Rand shook his head. “I don’t know, but she had it right about our farms being the only ones attacked. And they attacked Master Luhhan’s house and the forge first, here in the village. I asked the Mayor. It’s as easy to believe they are after us as anything else I can think of.” Suddenly he realized they were both staring at him.
“You asked the Mayor?” Mat said incredulously. “She said not to tell anybody.”
“I didn’t tell him why I was asking,” Rand protested. “Do you mean you didn’t talk to anybody at all? You didn’t let anybody know you’re going?”
Perrin shrugged defensively. “Moiraine Sedai said not anybody.”
“We left notes,” Mat said. “For our families. They’ll find them in the morning. Rand, my mother thinks Tar Valon is the next thing to Shayol Ghul.” He gave a little laugh to show he did not share her opinion. It was not very convincing. “She’d try to lock me in the cellar if she believed I was even thinking of going there.”

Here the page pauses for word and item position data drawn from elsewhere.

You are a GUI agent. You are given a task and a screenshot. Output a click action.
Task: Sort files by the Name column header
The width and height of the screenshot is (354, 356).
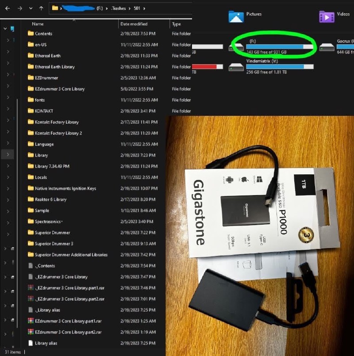click(38, 24)
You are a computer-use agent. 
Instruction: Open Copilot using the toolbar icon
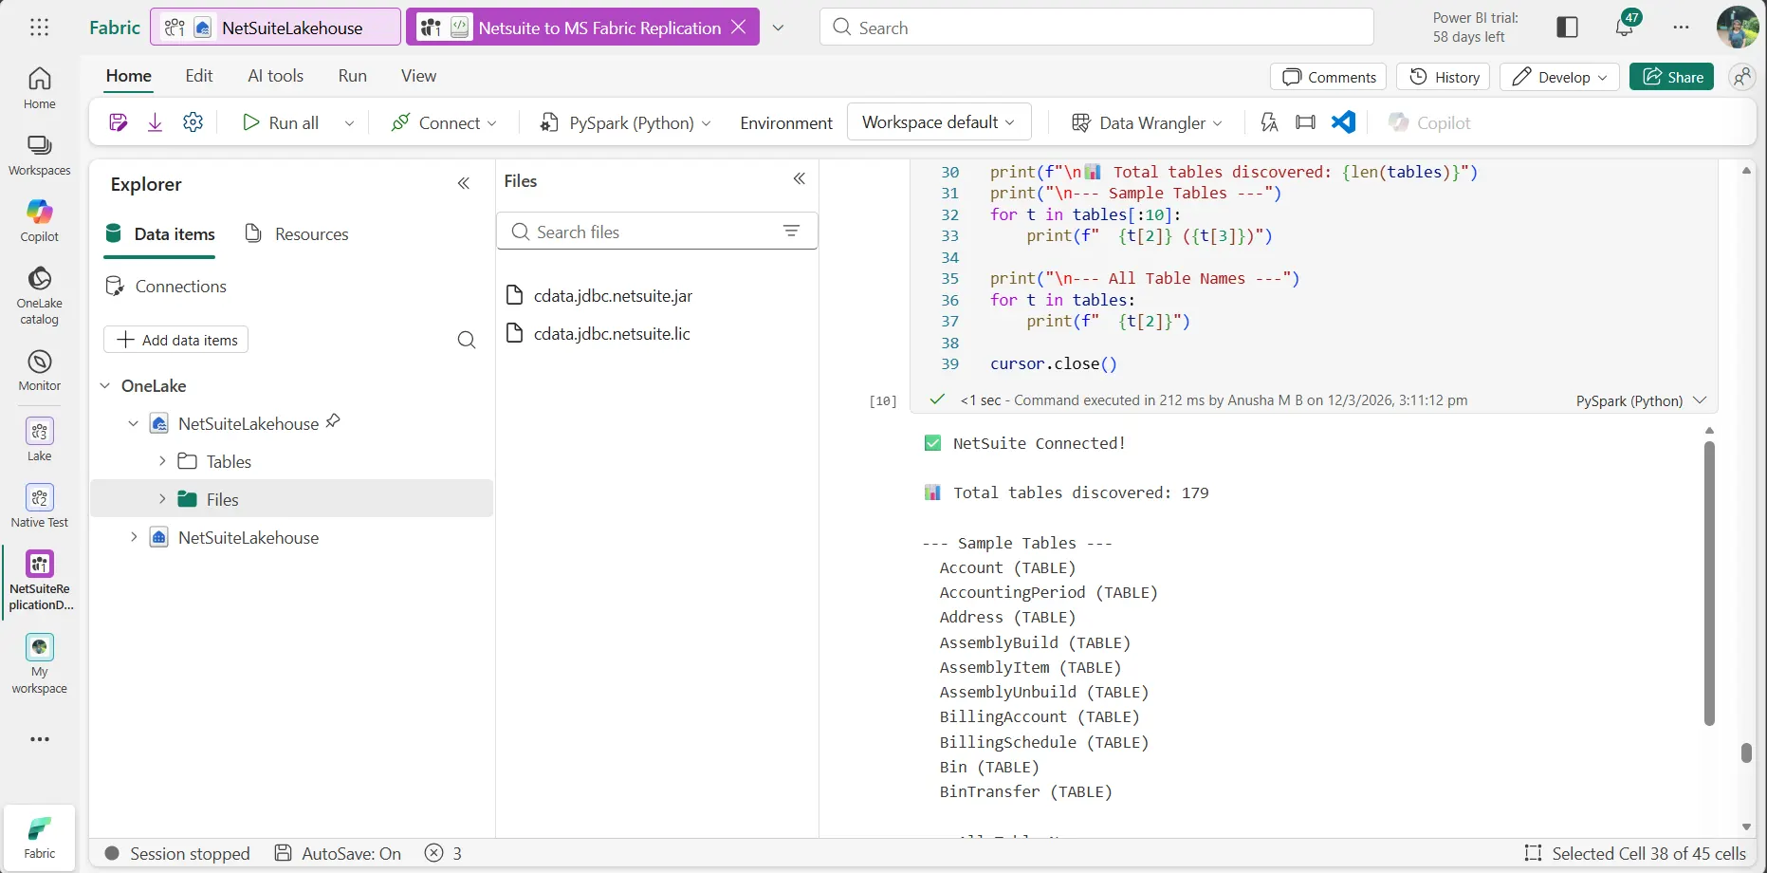point(1429,122)
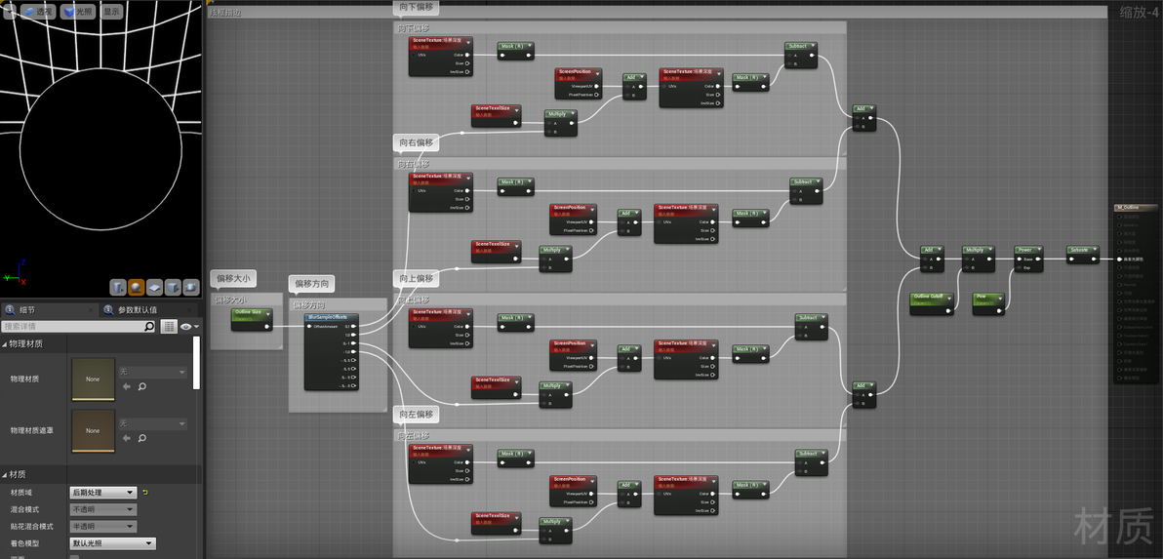Toggle the checkbox below 着色模型

[74, 557]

“Master Luhhan is stubborn as stone,” Perrin added, “and Mistress Luhhan is worse. If you’d seen her digging through what’s left of the house, saying she hoped the Trollocs did come back so she could get her hands on them. . . .”
“Burn me, Rand,” Mat said, “I know she’s an Aes Sedai and all, but the Trollocs were really here. She said not to tell anybody. If an Aes Sedai doesn’t know what to do about something like this, who does?”
“I don’t know.” Rand rubbed at his forehead. His head hurt; he could not get that dream out of his mind. “My father believes her. At least, he agreed that we had to go.”